Maison d'Etre

In which a girl buys her apartment and learns to decorate it from scratch.

Tuesday, May 23, 2006

"help" from a wedding party

This weekend, my good pal and neighbor, Melissa, got married and had her reception down the hall in her apartment. Her husband spent the past month painting my living room green. For free. I couldn't figure out why he was so enthusiastic about it. Until Saturday. He wanted my house to serve as the smoking lounge for the partygoers.

When I found them there puffing away, I was glad to play along and even pulled out some vintage ashtrays so they wouldn't ash on my plates. As the evening progressed though, more and more people were streaming into my apartment--it was like La Dolce Vita. I decided to take advantage of the situation and ask everyone's opinion about how I should decorate the place. One of the guests--a Frenchman in a pin-striped suit (on crutches)--rose to the occasion. He was up and hobbling from room to room in no time.

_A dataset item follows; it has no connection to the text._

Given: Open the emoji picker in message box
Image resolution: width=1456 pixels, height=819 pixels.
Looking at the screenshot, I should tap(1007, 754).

I didn't realize how much I was exposing myself when I called attention to my space. After a bit of amateur psychoanalysis which I'll spare you, we started on the bedroom, where French guy decided to open my closet door. Everything came tumbling out. Literally. It was bad. Then it got worse. When I turned off the light to show off my leafy views, French guy decided to go through my underwear drawer. Not in a pervy way, but I was completely shocked. And mortified. His explanation: I'm trying to see how you live so I can help you arrange the furniture. How I live, indeed.